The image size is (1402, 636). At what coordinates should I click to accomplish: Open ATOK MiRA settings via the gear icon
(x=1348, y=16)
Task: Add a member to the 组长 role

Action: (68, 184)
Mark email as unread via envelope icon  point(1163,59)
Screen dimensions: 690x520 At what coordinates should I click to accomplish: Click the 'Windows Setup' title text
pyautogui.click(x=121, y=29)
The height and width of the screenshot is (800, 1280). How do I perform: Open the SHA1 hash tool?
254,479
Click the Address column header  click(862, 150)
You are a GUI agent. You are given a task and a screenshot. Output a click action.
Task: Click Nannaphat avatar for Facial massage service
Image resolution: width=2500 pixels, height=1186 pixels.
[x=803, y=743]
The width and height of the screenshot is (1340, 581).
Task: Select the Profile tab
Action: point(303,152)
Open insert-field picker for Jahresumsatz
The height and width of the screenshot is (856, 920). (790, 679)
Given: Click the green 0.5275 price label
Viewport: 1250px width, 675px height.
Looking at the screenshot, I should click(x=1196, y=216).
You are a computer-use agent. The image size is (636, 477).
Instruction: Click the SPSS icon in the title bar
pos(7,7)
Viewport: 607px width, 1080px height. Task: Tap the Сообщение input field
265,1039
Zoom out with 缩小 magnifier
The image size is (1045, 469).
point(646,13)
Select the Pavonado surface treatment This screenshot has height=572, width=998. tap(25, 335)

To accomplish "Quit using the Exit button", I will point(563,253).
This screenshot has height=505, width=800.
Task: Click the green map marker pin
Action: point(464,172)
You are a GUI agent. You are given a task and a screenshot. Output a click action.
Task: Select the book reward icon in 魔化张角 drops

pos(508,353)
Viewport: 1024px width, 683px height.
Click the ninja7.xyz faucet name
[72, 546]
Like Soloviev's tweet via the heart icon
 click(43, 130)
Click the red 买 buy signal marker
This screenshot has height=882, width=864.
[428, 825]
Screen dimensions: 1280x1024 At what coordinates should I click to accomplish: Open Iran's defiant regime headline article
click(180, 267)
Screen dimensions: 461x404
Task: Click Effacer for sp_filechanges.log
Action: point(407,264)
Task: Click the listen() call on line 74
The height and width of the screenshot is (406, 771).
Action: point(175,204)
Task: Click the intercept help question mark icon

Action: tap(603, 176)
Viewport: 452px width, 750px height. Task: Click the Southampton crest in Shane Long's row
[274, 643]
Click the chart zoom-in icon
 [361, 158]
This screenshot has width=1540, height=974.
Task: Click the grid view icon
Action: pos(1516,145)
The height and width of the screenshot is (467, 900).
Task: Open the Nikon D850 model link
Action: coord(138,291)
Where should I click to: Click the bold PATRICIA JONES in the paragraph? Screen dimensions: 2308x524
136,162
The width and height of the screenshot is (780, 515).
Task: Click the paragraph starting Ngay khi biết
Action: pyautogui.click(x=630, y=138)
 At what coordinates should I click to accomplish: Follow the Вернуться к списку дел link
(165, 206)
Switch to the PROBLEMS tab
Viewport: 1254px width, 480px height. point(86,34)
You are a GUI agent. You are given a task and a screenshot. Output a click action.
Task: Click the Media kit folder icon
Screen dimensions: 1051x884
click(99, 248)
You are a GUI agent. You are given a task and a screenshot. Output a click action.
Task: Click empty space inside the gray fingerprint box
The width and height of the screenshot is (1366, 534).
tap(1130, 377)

» **What needs to be done**
Would you transcribe the data above exactly as it stands?

» **Completed task**
The image size is (1402, 636). At what coordinates should I click to accomplish: Open ATOK MiRA settings via the gear icon
(x=1348, y=16)
Task: Add a member to the 组长 role

Action: (68, 184)
Mark email as unread via envelope icon  point(1163,59)
Screen dimensions: 690x520 At what coordinates should I click to accomplish: Click the 'Windows Setup' title text
pyautogui.click(x=121, y=29)
The height and width of the screenshot is (800, 1280). How do I perform: Open the SHA1 hash tool?
254,479
Click the Address column header  click(862, 150)
You are a GUI agent. You are given a task and a screenshot. Output a click action.
Task: Click Nannaphat avatar for Facial massage service
Image resolution: width=2500 pixels, height=1186 pixels.
[x=803, y=743]
The width and height of the screenshot is (1340, 581).
Task: Select the Profile tab
Action: point(303,152)
Open insert-field picker for Jahresumsatz
The height and width of the screenshot is (856, 920). (790, 679)
Given: Click the green 0.5275 price label
Viewport: 1250px width, 675px height.
Looking at the screenshot, I should click(x=1196, y=216).
You are a computer-use agent. The image size is (636, 477).
Instruction: Click the SPSS icon in the title bar
pos(7,7)
Viewport: 607px width, 1080px height. Task: Tap the Сообщение input field
265,1039
Zoom out with 缩小 magnifier
The image size is (1045, 469).
point(646,13)
Select the Pavonado surface treatment This screenshot has height=572, width=998. tap(25, 335)

To accomplish "Quit using the Exit button", I will point(563,253).
This screenshot has height=505, width=800.
Task: Click the green map marker pin
Action: point(464,172)
You are a GUI agent. You are given a task and a screenshot. Output a click action.
Task: Select the book reward icon in 魔化张角 drops

pos(508,353)
Viewport: 1024px width, 683px height.
Click the ninja7.xyz faucet name
[72, 546]
Like Soloviev's tweet via the heart icon
 click(43, 130)
Click the red 买 buy signal marker
This screenshot has height=882, width=864.
[428, 825]
Screen dimensions: 1280x1024 At what coordinates should I click to accomplish: Open Iran's defiant regime headline article
click(180, 267)
Screen dimensions: 461x404
Task: Click Effacer for sp_filechanges.log
Action: point(407,264)
Task: Click the listen() call on line 74
The height and width of the screenshot is (406, 771).
Action: point(175,204)
Task: Click the intercept help question mark icon

Action: tap(603, 176)
Viewport: 452px width, 750px height. Task: Click the Southampton crest in Shane Long's row
[274, 643]
Click the chart zoom-in icon
 [361, 158]
This screenshot has width=1540, height=974.
Task: Click the grid view icon
Action: pos(1516,145)
The height and width of the screenshot is (467, 900).
Task: Open the Nikon D850 model link
Action: coord(138,291)
Where should I click to: Click the bold PATRICIA JONES in the paragraph? Screen dimensions: 2308x524
136,162
The width and height of the screenshot is (780, 515).
Task: Click the paragraph starting Ngay khi biết
Action: pyautogui.click(x=630, y=138)
 At what coordinates should I click to accomplish: Follow the Вернуться к списку дел link
(165, 206)
Switch to the PROBLEMS tab
Viewport: 1254px width, 480px height. point(86,34)
You are a GUI agent. You are given a task and a screenshot. Output a click action.
Task: Click the Media kit folder icon
Screen dimensions: 1051x884
click(99, 248)
You are a GUI agent. You are given a task and a screenshot. Output a click action.
Task: Click empty space inside the gray fingerprint box
The width and height of the screenshot is (1366, 534).
tap(1130, 377)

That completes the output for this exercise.